Queste si sono esasperate poiché alcuni hanno affermato che occorre prendere atto del fatto che la qualità di un Ateneo può essere alta o bassa, e che si dovrebbero “pesare” i voti di laurea in relazione a tale qualità. E’ facile obiettare che non è mai stata verificata (e, a quanto mi consta, neppure studiata!) una eventuale correlazione tra l’essere “di manica larga” o meno nelle valutazioni degli studenti e i livelli scientifici di un Ateneo; inoltre, tali livelli non sono affatto identici nelle diverse aree scientifiche di uno stesso Ateneo, ed è ben noto che sono molto criticati i criteri con i quali essi vengono “misurati”. La superficialità delle ricordate affermazioni ha portato a non considerare un fatto che merita invece attenzione perché è oggettivo, e cioè che nelle valutazioni universitarie non esistono standards omogenei, sicché i voti dati in Atenei diversi, presi come tali, non permettono alcun confronto: o questo viene reso possibile attraverso precise procedure (soluzioni tecniche esistono, se si esce dalle genericità, “meritocratiche” solo a parole), o è inevitabile che si finirà per far pesare sempre di più l’esame rispetto ai titoli.

Nel corso delle polemiche è emerso altresì che non solo privati, ma anche autorevoli Enti pubblici fissano per il voto di laurea una “soglia” al di sotto della quale una domanda di assunzione non viene neppure presa in considerazione.
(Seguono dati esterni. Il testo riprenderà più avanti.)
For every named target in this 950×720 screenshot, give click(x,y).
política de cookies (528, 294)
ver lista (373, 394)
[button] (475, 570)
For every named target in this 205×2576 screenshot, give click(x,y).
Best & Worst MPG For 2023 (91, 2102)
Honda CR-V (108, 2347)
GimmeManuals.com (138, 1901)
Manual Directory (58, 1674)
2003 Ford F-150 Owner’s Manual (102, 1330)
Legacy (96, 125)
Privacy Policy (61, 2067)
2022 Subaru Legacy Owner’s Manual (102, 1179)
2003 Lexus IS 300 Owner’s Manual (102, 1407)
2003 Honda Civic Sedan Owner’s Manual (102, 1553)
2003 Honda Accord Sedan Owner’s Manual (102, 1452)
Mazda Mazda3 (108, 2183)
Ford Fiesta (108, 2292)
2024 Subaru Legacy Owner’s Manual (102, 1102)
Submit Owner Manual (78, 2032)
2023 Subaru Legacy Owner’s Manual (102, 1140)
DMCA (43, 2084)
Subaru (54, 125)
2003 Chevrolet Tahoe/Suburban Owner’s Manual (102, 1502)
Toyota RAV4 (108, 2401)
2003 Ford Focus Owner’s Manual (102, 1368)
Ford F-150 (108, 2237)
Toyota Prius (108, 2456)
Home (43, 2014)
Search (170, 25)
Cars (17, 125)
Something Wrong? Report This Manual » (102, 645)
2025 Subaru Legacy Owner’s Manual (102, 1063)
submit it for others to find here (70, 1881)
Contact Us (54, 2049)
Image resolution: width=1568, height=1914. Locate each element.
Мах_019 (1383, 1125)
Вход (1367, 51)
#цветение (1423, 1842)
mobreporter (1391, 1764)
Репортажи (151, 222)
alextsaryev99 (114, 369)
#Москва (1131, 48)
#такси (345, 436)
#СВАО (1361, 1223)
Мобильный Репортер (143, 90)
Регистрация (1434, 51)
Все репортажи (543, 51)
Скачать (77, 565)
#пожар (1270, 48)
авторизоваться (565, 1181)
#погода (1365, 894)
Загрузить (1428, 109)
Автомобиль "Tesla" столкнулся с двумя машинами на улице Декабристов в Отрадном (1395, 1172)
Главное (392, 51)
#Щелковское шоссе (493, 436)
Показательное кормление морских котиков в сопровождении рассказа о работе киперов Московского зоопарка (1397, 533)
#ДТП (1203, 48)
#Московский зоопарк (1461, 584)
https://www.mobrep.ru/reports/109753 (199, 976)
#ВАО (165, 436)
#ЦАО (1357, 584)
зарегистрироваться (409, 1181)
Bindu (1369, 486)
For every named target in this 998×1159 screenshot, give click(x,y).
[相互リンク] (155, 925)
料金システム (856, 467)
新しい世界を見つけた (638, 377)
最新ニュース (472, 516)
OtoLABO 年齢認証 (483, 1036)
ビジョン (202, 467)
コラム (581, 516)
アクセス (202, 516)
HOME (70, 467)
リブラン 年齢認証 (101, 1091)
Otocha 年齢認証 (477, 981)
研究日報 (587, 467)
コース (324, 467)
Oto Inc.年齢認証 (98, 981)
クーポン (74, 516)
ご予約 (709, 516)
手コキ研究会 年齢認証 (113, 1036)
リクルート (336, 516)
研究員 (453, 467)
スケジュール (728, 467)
Al proposito, oltre a quanto sopra si è osservato circa la non significatività di una soglia in assenza di standards omogenei, si deve rilevare che rischia così di essere annullato il concetto di “accreditamento” dei Corsi di laurea: per ciò che riguarda la sfera pubblica, come può lo Stato che garantisce un percorso di studi eliminare l’unico “valore legale”, cioè il fatto che il conseguente titolo consente di concorrere a pubbliche assunzioni? Beninteso, e questo vale anche per assicurarne la credibilità nei confronti dei privati, occorre che l’accreditamento dei Corsi di studio avvenga attraverso un percorso rigoroso, non prevalentemente riferito alla mera verifica formale di “requisiti” quantitativi minimali, ma capace invece di verificare la qualità effettiva del loro operare.

Avevamo osservato all’inizio che problemi analoghi si pongono per le votazioni della “maturità”: in assenza di una comparabilità, è stato deciso finora di ignorarle in sede di ammissioni ai Corsi a numero chiuso. Ciò significa che il destino dei giovani è deciso, in poche ore, dai test di ingresso: anche se il contenuto di questi fosse del tutto convincente, il che spesso non è avvenuto, dare un peso zero all’intero percorso scolastico significa disincentivare l’impegno degli studenti in esso. E allora, quale “Buona Scuola” può esservi?